Every year since 2021 has seen a steady increase in attacks on churches.  As the report notes,

[i]n the first quarter of 2023 [Jan, Feb, and Mar], 69 incidents have already occurred. If this rate continues, 2023 will have the highest number of incidents of the six years FRC has tracked, continuing the upward trend. ... Compared to the same [three month] timeframe in previous years, January through March of 2023 represents a significant increase in acts of hostility. In those same months, 2018 saw 15 acts of hostility against churches; 2019 saw 12; 2020 saw none [due to lockdowns]; 2021 saw 14; and 2022 saw 24.

In other words, there were more church attacks in the first quarter of this year than there were in the first quarters of the preceding five years combined.

Of the 69 attacks on churches to occur between January and March of 2023, the overwhelming majority, 53 (78%), consisted of vandalism and random property destruction.  The rest included ten incidents of arson, three gun-related, and three bomb threats.  Three of these attacks featured more than one of these categories.

While vandalism is the most innocuous of these crimes, it also best demonstrates their true motivation: hate.  As the report notes,

Many of the acts of vandalism represented unexplained acts of destruction, such as an outdoor nativity scene being destroyed or rocks being thrown through a window.

Other acts of defacement and desecration featured the beheading of Christian statues, the burning of crosses, and the scrawling of Satanic symbols on churches.

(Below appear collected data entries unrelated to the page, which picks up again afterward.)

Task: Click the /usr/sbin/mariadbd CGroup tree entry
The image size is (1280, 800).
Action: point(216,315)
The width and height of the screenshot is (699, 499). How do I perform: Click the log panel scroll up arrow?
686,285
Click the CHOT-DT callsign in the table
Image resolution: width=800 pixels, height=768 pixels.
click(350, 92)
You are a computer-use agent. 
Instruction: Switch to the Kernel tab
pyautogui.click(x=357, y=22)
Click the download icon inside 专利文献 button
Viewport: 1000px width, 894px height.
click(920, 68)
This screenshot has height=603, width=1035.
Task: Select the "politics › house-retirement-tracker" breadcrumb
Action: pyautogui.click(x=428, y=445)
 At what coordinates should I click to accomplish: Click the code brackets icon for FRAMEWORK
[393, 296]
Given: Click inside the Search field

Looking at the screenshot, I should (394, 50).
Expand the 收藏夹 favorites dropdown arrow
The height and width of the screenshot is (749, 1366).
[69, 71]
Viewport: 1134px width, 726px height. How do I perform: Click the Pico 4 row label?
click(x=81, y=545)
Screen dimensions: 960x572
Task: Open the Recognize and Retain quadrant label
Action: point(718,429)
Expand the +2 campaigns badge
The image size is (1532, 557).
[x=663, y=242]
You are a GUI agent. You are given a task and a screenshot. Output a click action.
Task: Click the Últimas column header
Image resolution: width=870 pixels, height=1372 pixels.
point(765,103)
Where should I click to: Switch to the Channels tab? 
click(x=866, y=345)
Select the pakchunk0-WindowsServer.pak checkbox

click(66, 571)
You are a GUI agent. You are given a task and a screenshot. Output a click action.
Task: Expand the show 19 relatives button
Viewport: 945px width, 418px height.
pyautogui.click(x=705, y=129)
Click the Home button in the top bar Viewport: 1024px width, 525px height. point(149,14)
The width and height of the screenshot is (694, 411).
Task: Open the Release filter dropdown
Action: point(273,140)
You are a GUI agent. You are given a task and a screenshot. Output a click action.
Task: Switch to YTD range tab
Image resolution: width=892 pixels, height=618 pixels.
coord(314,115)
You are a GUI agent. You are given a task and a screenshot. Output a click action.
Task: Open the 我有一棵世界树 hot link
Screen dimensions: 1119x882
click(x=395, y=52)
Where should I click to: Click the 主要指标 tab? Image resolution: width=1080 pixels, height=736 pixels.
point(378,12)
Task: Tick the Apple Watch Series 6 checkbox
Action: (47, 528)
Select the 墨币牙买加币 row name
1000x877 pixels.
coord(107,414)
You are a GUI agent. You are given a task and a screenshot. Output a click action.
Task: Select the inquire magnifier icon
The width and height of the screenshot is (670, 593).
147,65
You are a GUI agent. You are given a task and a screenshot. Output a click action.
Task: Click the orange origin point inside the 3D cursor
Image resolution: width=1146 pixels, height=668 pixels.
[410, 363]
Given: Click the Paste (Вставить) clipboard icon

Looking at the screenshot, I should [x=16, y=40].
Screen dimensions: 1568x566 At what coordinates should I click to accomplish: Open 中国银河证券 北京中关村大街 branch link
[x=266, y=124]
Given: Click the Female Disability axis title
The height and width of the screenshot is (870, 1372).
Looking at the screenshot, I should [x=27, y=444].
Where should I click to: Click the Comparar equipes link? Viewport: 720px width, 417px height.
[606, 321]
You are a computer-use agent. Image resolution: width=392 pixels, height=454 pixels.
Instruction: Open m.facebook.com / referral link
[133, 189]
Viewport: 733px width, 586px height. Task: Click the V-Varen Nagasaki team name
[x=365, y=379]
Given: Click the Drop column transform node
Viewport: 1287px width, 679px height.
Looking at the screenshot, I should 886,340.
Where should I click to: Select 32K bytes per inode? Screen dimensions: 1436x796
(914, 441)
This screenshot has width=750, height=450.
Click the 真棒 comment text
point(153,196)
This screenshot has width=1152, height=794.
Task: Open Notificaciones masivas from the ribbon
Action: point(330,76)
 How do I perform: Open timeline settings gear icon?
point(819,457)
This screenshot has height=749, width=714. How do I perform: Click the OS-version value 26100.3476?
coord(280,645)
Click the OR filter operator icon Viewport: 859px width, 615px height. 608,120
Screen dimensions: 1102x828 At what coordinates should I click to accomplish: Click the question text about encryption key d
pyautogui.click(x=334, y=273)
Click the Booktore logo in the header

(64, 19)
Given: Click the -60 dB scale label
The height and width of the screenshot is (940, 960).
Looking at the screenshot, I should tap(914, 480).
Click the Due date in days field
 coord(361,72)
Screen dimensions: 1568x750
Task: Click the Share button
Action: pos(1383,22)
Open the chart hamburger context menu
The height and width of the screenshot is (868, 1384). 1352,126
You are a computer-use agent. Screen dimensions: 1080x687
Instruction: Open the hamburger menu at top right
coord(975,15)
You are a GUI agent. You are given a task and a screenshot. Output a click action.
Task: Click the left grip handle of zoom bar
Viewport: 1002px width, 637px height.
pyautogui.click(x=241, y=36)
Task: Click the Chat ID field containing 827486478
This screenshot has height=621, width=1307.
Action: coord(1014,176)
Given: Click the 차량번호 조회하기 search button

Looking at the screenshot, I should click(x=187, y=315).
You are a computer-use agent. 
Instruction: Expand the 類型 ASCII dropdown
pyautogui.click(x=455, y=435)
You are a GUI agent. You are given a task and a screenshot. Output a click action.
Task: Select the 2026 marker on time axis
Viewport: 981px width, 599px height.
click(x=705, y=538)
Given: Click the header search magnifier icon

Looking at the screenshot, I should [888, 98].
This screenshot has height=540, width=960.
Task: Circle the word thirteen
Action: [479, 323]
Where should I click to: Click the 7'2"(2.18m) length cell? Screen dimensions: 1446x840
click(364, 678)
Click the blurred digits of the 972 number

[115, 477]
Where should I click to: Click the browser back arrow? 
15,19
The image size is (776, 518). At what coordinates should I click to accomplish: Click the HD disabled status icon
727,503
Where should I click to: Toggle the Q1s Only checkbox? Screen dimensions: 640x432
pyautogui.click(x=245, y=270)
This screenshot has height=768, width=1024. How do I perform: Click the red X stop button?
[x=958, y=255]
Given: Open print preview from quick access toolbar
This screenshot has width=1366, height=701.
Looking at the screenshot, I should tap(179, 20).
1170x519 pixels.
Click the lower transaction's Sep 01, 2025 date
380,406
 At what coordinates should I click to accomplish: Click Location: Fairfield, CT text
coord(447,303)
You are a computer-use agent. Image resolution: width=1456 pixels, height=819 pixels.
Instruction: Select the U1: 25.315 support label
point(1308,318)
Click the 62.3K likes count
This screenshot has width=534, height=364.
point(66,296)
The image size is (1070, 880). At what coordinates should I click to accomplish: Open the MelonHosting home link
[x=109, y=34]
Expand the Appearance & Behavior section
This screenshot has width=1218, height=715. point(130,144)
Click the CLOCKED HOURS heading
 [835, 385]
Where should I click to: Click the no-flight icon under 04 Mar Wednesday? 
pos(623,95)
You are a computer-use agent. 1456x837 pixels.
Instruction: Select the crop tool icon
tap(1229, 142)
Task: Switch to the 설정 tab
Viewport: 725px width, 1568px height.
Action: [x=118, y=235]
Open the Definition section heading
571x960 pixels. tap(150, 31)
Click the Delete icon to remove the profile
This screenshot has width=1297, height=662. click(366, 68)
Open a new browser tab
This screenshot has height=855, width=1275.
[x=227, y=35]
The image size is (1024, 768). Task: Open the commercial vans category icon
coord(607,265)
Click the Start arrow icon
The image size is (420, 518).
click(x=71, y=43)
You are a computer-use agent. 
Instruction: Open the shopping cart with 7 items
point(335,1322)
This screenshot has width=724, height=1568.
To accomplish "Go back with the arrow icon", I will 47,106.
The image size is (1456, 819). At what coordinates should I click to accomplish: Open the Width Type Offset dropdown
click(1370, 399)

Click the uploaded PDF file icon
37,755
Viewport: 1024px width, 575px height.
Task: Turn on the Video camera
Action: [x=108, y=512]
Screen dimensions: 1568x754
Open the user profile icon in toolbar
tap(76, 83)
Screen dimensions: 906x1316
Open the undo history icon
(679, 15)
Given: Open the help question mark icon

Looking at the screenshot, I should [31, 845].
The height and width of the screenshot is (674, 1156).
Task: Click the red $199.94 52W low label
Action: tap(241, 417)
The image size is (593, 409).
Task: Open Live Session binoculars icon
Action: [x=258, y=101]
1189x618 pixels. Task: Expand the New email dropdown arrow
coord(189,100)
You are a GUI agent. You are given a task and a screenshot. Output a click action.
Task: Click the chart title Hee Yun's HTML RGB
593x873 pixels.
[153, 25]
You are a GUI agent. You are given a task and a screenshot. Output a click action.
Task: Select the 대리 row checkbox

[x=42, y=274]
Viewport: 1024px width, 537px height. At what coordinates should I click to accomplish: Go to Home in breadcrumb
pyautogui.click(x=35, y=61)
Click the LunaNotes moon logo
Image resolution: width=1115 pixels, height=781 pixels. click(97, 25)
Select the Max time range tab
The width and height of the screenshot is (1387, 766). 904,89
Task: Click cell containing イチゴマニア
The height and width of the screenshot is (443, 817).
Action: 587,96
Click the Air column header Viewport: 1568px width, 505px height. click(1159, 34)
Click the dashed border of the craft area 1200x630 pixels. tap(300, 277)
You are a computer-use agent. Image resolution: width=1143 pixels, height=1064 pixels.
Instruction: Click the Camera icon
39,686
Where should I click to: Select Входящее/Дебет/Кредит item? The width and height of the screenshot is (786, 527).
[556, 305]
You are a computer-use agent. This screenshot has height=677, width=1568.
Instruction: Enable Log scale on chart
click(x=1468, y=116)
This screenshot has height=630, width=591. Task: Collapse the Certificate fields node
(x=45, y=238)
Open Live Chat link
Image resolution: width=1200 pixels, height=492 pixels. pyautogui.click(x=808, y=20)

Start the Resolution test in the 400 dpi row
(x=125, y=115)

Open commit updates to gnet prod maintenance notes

Regarding the mindless damage caused by vandals on Valentine's Day to a Presbyterian church in Winston-Salem, North Carolina, a church worker said,

I just don't understand. I keep wondering why. It shows a great deal of anger. And were they angry at us? Were they angry at churches? Were they angry at God? I just don't understand why someone would do this.

While the identity of the assailants is often unknown (or intentionally concealed), a growing number appear to be, like the Nashville murderer, gender-confused people. 

For example, on Jan. 3, 2023, Cameron David Storer, a man claiming to be a woman, burned down a 117-year-old church building in response to "voices in [his] head."

One month later, on Mar. 3 — the day after the Kentucky House of Representatives passed a bill that would protect children from sexual mutilation (AKA "gender-transitioning") — vandals spray-painted "TRANS PWR" on St. Joseph Catholic Church in Louisville. 

After saying, "The problem of acts of hostility against churches in the United States is widespread and growing," Arielle Del Turco, of the Family Research Council, said that these crimes point

to a larger spiritual battle and a growing climate of hostility toward Christianity. The motivations for some of these acts of vandalism, arson, gun-related incidents, bomb threats, or other acts appear political while many more seem completely inexplicable. Yet, all of these incidents represent a deeply concerning trend and have the potential to be intimidating.

On the other hand, these trends are consistent with developments all around the world.  Even in Europe, the world's former bastion of Christianity, several churches are desecrated daily, including by being defecated and urinated on, though this phenomenon gets little to zero news coverage. 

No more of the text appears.